L'idea non è né nuova né originale: riprendere i propri classici e risuonarli aggiornandone gli arrangiamenti, in funzione dell'esperienza e di una rinnovata sensibilità, e poi organizzarli in una collezione dal sapore antologico è un'operazione a cui si sono dedicati in molti, e non sempre con risultati brillanti. Per Steve Young, un songwriter sottovalutatissimo che pure ha una carriera di trent'anni alle spalle, si è rivelata invece l'occasione per sfoderare uno splendido disco che in un colpo solo rende omaggio al suo passato e lo presenta, come già era successo con Primal Young qualche anno fa, in ottima forma.
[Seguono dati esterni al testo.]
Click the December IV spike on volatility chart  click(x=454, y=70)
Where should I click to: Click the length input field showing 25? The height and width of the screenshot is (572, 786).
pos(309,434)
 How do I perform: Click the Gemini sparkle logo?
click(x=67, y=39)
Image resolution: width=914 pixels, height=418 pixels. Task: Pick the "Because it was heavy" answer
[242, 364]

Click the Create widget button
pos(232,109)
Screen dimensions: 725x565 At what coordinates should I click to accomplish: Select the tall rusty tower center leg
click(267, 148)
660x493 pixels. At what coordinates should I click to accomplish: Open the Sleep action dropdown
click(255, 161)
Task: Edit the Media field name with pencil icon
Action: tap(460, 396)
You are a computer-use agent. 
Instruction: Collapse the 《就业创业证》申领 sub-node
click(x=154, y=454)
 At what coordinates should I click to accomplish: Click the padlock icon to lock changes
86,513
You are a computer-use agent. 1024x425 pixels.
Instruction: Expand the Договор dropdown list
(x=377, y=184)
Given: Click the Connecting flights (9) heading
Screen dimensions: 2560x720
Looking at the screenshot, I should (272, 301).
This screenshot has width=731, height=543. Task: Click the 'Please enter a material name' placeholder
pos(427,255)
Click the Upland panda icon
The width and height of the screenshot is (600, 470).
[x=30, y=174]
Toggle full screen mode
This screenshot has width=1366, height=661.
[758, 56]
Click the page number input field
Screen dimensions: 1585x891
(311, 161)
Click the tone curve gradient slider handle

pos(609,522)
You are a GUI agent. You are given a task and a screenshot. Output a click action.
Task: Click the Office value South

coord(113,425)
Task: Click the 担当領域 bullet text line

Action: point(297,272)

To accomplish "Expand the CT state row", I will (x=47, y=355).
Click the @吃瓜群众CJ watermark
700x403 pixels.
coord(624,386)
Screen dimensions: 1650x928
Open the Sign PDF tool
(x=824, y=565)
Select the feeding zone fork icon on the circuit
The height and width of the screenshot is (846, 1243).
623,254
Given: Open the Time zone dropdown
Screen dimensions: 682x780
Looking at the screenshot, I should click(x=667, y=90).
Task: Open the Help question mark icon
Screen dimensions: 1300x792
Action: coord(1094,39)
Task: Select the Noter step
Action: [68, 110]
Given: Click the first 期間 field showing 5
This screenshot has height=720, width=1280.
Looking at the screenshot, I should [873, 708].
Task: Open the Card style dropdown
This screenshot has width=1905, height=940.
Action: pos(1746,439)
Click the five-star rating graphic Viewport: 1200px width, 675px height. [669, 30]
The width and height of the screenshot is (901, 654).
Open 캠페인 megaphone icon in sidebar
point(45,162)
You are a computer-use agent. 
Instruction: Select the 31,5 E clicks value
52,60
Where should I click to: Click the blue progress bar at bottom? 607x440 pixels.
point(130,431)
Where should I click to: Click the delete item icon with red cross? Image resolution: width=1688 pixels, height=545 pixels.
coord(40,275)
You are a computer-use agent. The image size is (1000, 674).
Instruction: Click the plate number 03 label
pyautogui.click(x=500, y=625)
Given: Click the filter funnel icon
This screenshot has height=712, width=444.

Il sound non è molto diverso e ritorna sempre in quell'area dove country & western, rock'n'roll e rockabilly, folk e blues sono soltanto sfumature nel ritmo o nell'interpretazione perché in realtà vengono tutte dalla stessa terra. A Steve Young, cresciuto tra le canzoni di Elvis quelle di Hank Williams, viene tutto spontaneo e naturale e in Songlines Revisited Volume One si percepisce nettamente la libertà e la classe con cui rispolvera i suoi vecchi gioielli. Molti dei quali sono davvero dei classici: Lonesome, Orn'ry & Mean è stata a lungo uno dei cavalli di battaglia di Waylon Jennings; Seven Bridges Road (forse la sua canzone più conosciuta) è stata incisa tra gli altri da Joan Baez, Iain Matthews nonché, come è noto, dagli Eagles.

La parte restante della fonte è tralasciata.